For all her fighting words
she gave no overpowering aid—not yet;
father and son must prove their mettle still.
Into the smoky air under the roof
the goddess merely darted to perch on a blackened beam—
no figure to be seen now but a swallow.

(Fitzgerald Translation: pp. 416 – 417)

When Athena finally reveals herself and prepares to join the battle, the suitors are thrown into panic. The description of the scene draws on imagery of birds of prey swooping down on their victims, which echoes the imagery seen in the omens and visions presented throughout the text.

And the suitors mad with fear
at her great sign stampeded like stung cattle by a river
when the dread shimmering gadfly strikes in summer,
in the flowering season, in the long drawn days.
After them the attackers wheeled, as terrible as falcons
from eyries in the mountains veering over and diving down
with talons wide unsheathed on flights of birds,
who cower down the sky in chutes and bursts along the valley—
but the pouncing falcons grip their prey, no frantic wing avails,
and farmers love to watch those beaked hunters.
So these now fell upon the suitors in that hall,
turning, turning to strike and strike again,
while torn men moaned at death, and blood ran smoking
over the whole floor.

(ibid: pp. 418 – 419)

Homer uses the metaphor of cattle when describing the suitors. Throughout the text, cattle are generally offered as sacrifices to the gods. I cannot help but seeing the suitors as sacrificial beasts, slaughtered to appease the gods. Also, the falcons seem to symbolize divine justice. As I read this, I was reminded of W.B. Yeats’ poem, “The Second Coming.”
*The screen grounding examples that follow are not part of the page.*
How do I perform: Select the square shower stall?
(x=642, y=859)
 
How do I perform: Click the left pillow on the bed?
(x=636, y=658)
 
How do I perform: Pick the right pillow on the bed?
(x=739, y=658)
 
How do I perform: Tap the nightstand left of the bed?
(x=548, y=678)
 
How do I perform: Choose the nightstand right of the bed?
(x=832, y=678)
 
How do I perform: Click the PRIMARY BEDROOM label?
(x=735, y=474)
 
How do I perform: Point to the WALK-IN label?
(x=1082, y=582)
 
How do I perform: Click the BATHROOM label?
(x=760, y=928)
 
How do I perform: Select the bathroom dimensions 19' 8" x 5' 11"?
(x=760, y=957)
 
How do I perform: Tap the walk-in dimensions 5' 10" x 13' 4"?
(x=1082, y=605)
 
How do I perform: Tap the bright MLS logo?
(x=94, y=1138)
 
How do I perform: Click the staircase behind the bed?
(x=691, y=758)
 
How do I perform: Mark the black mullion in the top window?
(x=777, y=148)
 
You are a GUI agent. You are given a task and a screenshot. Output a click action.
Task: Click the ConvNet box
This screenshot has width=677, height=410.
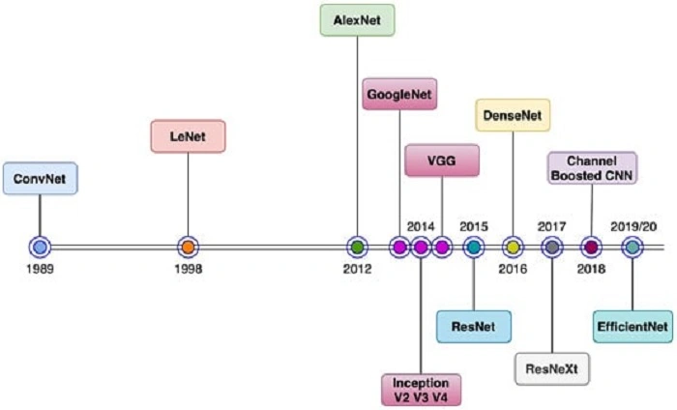(40, 179)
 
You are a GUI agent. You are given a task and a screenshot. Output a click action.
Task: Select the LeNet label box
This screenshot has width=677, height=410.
(188, 136)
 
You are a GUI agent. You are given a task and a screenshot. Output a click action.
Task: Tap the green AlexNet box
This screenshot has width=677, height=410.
(357, 19)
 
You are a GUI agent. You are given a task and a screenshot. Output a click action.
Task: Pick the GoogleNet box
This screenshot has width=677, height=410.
(400, 96)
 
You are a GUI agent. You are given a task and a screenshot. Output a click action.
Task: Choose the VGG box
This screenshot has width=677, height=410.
(441, 161)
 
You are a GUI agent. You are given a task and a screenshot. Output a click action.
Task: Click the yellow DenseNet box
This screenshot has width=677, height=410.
(514, 117)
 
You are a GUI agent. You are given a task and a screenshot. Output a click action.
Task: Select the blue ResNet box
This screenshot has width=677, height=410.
(473, 327)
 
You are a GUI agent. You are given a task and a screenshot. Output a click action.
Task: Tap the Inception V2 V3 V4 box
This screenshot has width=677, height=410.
(421, 388)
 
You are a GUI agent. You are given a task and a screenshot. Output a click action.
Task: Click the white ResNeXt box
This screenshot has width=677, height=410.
(551, 369)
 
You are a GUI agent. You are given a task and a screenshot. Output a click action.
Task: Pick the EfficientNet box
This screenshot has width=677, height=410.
(632, 327)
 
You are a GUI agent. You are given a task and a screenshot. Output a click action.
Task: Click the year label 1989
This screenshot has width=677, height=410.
(40, 269)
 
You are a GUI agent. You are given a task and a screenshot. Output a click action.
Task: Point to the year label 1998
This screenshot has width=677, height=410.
(188, 269)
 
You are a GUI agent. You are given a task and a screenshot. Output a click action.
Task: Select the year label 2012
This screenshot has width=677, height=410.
(357, 269)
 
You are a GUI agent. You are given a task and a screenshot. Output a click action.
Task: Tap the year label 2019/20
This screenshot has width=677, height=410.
(633, 226)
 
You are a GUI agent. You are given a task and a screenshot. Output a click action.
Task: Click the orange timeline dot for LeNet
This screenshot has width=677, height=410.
(188, 248)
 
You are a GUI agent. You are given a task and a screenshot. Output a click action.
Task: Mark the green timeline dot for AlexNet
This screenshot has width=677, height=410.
(357, 248)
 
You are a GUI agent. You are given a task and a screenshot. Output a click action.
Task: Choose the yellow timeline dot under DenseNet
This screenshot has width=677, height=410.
(514, 248)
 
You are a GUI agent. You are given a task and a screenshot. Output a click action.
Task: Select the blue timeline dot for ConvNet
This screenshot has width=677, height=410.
(40, 248)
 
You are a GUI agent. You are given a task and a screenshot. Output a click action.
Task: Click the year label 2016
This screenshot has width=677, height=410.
(513, 269)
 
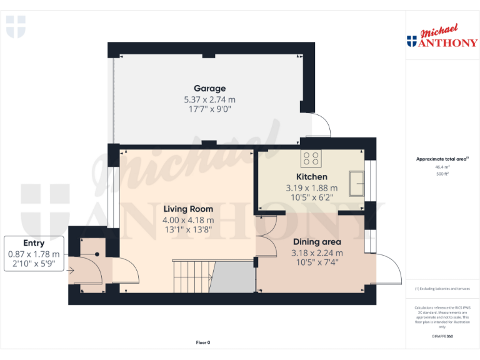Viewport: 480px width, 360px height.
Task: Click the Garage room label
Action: pos(209,89)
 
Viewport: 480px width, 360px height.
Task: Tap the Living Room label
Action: pos(188,209)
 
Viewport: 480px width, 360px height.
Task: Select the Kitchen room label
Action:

Turning and turning in the widening gyre
The falcon cannot hear the falconer;
Things fall apart; the centre cannot hold;
Mere anarchy is loosed upon the world,
The blood-dimmed tide is loosed, and everywhere
The ceremony of innocence is drowned;

(Excerpt from “The Second Coming”)

One passage that I found particularly fascinating was the scene where the minstrel and the herald are spared. It is Telemachus, the son, who is the one who can bestow forgiveness.

Telemakhos in the elation of battle
heard him. He at once called to his father:

“Wait: that one is innocent: don’t hurt him.
And we should let our herald live—Medon;

(Fitzgerald Translation: p. 420)

I see a connection here between Telemachus and Christ. Both are figures who can offer mercy and intervene on behalf of a person. Forgiveness can only be attained through the son.

The last section from this episode that I want to look at also contains imagery and symbolism that we find in the Christian Bible.

Odysseus answered:

“Let me have the fire.
The first thing is to purify this place.”

With no more chat Eurykleia obeyed
and fetched the fire and brimstone. Cleansing fumes
he sent through court and hall and storage chamber.

(ibid: p. 425)

Whenever I hear about fire and brimstone, I cannot help but envision the Christian hell. I had always viewed fire and brimstone as symbols for punishment, when actually, they are symbols of purification, as expressed here. This changes my interpretation of biblical hell. It is not a place of punishment as some would assert, but a symbolic cleansing of the soul, a purification of the spirit before it is reunited with the divine source.

This book is definitely the climax of the epic, and it works on many levels. The symbols, metaphors, and the pace of the text all work together to create the climactic sequence, which has been steadily building throughout the tale.